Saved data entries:
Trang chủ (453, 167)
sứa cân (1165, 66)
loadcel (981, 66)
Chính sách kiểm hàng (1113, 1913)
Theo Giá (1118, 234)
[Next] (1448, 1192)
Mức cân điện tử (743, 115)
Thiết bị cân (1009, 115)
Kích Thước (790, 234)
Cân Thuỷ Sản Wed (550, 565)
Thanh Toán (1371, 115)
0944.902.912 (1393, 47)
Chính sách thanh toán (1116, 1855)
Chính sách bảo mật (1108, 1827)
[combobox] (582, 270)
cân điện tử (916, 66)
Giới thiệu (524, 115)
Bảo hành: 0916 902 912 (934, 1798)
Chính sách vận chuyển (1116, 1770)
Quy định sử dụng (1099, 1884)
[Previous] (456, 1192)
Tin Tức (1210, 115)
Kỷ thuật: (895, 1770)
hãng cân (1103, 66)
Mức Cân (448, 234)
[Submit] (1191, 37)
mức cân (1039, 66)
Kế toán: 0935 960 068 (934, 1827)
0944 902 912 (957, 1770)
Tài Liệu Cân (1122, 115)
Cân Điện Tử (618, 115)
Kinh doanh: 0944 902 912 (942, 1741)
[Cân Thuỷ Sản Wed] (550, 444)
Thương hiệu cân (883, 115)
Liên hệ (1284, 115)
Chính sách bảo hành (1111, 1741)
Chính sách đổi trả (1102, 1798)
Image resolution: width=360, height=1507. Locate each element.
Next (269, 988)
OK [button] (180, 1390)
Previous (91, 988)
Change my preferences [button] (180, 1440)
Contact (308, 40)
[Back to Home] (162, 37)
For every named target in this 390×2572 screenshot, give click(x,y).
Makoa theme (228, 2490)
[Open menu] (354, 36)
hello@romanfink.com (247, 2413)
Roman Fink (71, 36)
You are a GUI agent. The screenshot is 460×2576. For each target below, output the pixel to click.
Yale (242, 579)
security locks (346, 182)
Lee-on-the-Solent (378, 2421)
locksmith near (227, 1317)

_Goal of the exercise_
Each line above must be reproduced exactly.

_Solution for this problem_
Trang chủ (453, 167)
sứa cân (1165, 66)
loadcel (981, 66)
Chính sách kiểm hàng (1113, 1913)
Theo Giá (1118, 234)
[Next] (1448, 1192)
Mức cân điện tử (743, 115)
Thiết bị cân (1009, 115)
Kích Thước (790, 234)
Cân Thuỷ Sản Wed (550, 565)
Thanh Toán (1371, 115)
0944.902.912 (1393, 47)
Chính sách thanh toán (1116, 1855)
Chính sách bảo mật (1108, 1827)
[combobox] (582, 270)
cân điện tử (916, 66)
Giới thiệu (524, 115)
Bảo hành: 0916 902 912 (934, 1798)
Chính sách vận chuyển (1116, 1770)
Quy định sử dụng (1099, 1884)
[Previous] (456, 1192)
Tin Tức (1210, 115)
Kỷ thuật: (895, 1770)
hãng cân (1103, 66)
Mức Cân (448, 234)
[Submit] (1191, 37)
mức cân (1039, 66)
Kế toán: 0935 960 068 (934, 1827)
0944 902 912 (957, 1770)
Tài Liệu Cân (1122, 115)
Cân Điện Tử (618, 115)
Kinh doanh: 0944 902 912 (942, 1741)
[Cân Thuỷ Sản Wed] (550, 444)
Thương hiệu cân (883, 115)
Liên hệ (1284, 115)
Chính sách bảo hành (1111, 1741)
Chính sách đổi trả (1102, 1798)
Image resolution: width=360, height=1507. Locate each element.
Next (269, 988)
OK [button] (180, 1390)
Previous (91, 988)
Change my preferences [button] (180, 1440)
Contact (308, 40)
[Back to Home] (162, 37)
For every named target in this 390×2572 screenshot, give click(x,y).
Makoa theme (228, 2490)
[Open menu] (354, 36)
hello@romanfink.com (247, 2413)
Roman Fink (71, 36)
You are a GUI agent. The screenshot is 460×2576. For each target below, output the pixel to click.
Yale (242, 579)
security locks (346, 182)
Lee-on-the-Solent (378, 2421)
locksmith near (227, 1317)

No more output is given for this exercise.